Pull factors include the rapid adoption of technologies, going virtual and what can be seen as higher education’s version of the Fourth Industrial Revolution, which will accelerate. “We’re experimenting like crazy, we’re innovating,” said Hanson.
He gave what MSU is doing as an example: “We’re developing virtual communities, virtual cross-cultural experiences, and getting better information flows to students and their parents. There are innovations in online teaching, such as virtual reality labs, so you can sit at your desk and turn a dial in a lab halfway across the world and get instant data feedback.
“All of these are happening literally overnight at an accelerated pace. We’re not going to replace in-person experiences but we will be able to enhance what we do when we come out the other side of COVID.”
Changed student mobility
There will also be acceleration in innovation relating to educational pathways. MSU hosts 60,000 international students a year. Typically the students spend four to five years at the university.
“It’s great for MSU, it’s great for the students. But it is often expensive and it is pulling the best students from their home institutions… and sometimes they don’t find their way back home,” Hanson told the dialogue.
Before COVID-19, MSU was piloting dual-degree programmes such as one being developed with a partner that is scheduled to launch this year. A common curriculum for the first two years of a degree is being developed, and can be taken at either of the universities.
The third year is online, with cohorts of students from both institutions, during which students may also have an internship experience at home or anywhere in the world. The fourth year is an immersion experience, with a pathway into graduate school or back into employment in the home country.

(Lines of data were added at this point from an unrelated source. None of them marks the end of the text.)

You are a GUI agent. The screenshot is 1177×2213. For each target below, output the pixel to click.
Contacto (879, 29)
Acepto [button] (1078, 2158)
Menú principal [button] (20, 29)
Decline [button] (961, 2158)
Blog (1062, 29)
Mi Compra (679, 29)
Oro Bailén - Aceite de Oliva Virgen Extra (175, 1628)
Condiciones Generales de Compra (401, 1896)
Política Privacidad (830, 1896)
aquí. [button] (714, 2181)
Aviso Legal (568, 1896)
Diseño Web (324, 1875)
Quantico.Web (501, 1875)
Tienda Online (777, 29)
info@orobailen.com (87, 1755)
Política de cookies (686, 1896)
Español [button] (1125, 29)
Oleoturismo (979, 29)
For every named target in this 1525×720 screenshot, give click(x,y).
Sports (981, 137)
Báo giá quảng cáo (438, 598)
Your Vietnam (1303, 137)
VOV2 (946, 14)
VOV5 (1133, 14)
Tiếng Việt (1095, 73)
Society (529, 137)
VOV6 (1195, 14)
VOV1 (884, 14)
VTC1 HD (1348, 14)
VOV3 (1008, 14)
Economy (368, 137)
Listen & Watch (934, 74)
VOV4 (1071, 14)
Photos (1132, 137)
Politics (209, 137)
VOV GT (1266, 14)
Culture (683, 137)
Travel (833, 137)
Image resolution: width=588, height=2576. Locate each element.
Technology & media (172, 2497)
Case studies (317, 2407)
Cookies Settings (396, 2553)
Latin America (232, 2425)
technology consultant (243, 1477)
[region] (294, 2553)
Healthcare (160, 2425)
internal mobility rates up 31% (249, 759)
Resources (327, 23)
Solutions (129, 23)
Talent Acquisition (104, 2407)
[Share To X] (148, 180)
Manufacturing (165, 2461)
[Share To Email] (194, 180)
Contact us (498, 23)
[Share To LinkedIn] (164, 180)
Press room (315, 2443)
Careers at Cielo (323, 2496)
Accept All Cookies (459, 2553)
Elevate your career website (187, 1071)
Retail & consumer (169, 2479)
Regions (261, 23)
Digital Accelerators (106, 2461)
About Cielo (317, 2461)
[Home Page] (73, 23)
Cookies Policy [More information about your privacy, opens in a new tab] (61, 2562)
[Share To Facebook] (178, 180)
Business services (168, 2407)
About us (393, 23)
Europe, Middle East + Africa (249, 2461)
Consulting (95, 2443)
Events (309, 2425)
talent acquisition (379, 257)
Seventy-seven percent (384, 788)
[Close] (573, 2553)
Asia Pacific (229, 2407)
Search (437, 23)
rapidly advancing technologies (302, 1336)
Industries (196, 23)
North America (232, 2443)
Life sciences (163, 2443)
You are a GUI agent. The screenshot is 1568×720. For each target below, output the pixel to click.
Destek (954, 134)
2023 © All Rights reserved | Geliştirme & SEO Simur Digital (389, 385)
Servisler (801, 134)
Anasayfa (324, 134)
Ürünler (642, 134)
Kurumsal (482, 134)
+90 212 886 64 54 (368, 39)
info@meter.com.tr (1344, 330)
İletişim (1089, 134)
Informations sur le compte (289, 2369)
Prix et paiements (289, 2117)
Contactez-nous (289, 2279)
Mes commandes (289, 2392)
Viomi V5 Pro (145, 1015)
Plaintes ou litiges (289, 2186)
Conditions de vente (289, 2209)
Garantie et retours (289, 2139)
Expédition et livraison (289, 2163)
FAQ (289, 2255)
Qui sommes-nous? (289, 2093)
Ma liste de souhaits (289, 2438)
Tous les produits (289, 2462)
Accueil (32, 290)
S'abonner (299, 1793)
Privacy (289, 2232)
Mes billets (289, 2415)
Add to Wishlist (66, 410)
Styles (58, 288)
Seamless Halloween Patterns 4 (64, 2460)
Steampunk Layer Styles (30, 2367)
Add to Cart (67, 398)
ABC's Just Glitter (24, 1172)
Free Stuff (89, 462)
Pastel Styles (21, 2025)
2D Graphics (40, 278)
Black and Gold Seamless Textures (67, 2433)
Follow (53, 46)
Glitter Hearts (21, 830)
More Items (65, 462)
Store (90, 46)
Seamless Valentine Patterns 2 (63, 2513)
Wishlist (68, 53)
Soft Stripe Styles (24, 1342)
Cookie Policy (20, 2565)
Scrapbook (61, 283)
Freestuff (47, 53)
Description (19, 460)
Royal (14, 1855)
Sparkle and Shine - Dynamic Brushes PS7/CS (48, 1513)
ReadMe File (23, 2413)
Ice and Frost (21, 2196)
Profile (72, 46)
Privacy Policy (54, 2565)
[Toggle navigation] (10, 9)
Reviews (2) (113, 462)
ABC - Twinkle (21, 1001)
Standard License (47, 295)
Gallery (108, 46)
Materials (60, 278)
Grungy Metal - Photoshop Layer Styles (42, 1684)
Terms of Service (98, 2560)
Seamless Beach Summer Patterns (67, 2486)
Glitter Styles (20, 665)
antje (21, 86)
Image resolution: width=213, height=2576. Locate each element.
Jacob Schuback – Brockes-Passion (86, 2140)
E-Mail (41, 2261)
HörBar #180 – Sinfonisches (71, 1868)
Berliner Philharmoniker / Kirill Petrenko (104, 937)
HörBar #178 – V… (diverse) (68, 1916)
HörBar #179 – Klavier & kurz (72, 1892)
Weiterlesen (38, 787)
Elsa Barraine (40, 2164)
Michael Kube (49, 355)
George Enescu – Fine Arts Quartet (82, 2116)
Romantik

“I think we’re going to see a real acceleration of hybrid experiences,” Hanson concluded. “None of this is going to be smooth – it is going to highlight diversity, equity and inclusion issues around things like infrastructure and access.”
But he is hopeful that new policies and practices will unfold and that, as with advances in problem-solving, dialogue between universities will help navigate a way forward as institutions learn from each other.